Rewrite the items below as a numbered list, one line per number, leaving out the blank lines.

--- Start of Data entries ---

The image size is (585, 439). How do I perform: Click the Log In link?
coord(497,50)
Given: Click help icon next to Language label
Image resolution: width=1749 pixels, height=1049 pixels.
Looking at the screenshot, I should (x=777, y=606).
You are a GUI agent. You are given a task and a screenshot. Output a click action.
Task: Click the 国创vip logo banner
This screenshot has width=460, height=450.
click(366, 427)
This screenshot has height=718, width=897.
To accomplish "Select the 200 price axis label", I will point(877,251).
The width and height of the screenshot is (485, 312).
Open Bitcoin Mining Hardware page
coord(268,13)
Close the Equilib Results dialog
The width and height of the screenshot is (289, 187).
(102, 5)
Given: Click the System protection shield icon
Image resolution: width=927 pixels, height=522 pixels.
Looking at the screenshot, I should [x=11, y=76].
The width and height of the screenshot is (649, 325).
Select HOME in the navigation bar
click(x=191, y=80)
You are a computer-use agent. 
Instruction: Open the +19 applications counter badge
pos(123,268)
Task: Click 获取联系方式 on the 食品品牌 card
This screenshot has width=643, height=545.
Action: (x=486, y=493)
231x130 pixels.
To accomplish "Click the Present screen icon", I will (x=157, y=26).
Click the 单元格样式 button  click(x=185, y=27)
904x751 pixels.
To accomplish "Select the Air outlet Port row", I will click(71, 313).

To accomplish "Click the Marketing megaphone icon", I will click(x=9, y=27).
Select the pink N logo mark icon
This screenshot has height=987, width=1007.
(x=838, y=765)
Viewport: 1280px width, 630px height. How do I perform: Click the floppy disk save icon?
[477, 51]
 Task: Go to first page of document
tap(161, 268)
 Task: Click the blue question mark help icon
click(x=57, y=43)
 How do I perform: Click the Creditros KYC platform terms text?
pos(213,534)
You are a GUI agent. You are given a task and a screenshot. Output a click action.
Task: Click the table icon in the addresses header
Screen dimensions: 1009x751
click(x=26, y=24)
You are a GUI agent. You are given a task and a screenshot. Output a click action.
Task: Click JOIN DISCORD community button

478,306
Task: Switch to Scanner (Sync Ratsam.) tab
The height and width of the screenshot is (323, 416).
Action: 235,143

--- End of Data entries ---

__Solved exercise__
1. The image size is (585, 439). How do I perform: Click the Log In link?
2. coord(497,50)
3. Given: Click help icon next to Language label
4. Image resolution: width=1749 pixels, height=1049 pixels.
5. Looking at the screenshot, I should (x=777, y=606).
6. You are a GUI agent. You are given a task and a screenshot. Output a click action.
7. Task: Click the 国创vip logo banner
8. This screenshot has width=460, height=450.
9. click(366, 427)
10. This screenshot has height=718, width=897.
11. To accomplish "Select the 200 price axis label", I will point(877,251).
12. The width and height of the screenshot is (485, 312).
13. Open Bitcoin Mining Hardware page
14. coord(268,13)
15. Close the Equilib Results dialog
16. The width and height of the screenshot is (289, 187).
17. (102, 5)
18. Given: Click the System protection shield icon
19. Image resolution: width=927 pixels, height=522 pixels.
20. Looking at the screenshot, I should [x=11, y=76].
21. The width and height of the screenshot is (649, 325).
22. Select HOME in the navigation bar
23. click(x=191, y=80)
24. You are a computer-use agent. 
25. Instruction: Open the +19 applications counter badge
26. pos(123,268)
27. Task: Click 获取联系方式 on the 食品品牌 card
28. This screenshot has width=643, height=545.
29. Action: (x=486, y=493)
30. 231x130 pixels.
31. To accomplish "Click the Present screen icon", I will (x=157, y=26).
32. Click the 单元格样式 button  click(x=185, y=27)
33. 904x751 pixels.
34. To accomplish "Select the Air outlet Port row", I will click(71, 313).
35. To accomplish "Click the Marketing megaphone icon", I will click(x=9, y=27).
36. Select the pink N logo mark icon
37. This screenshot has height=987, width=1007.
38. (x=838, y=765)
39. Viewport: 1280px width, 630px height. How do I perform: Click the floppy disk save icon?
40. [477, 51]
41.  Task: Go to first page of document
42. tap(161, 268)
43.  Task: Click the blue question mark help icon
44. click(x=57, y=43)
45.  How do I perform: Click the Creditros KYC platform terms text?
46. pos(213,534)
47. You are a GUI agent. You are given a task and a screenshot. Output a click action.
48. Task: Click the table icon in the addresses header
49. Screen dimensions: 1009x751
50. click(x=26, y=24)
51. You are a GUI agent. You are given a task and a screenshot. Output a click action.
52. Task: Click JOIN DISCORD community button
53. 478,306
54. Task: Switch to Scanner (Sync Ratsam.) tab
55. The height and width of the screenshot is (323, 416).
56. Action: 235,143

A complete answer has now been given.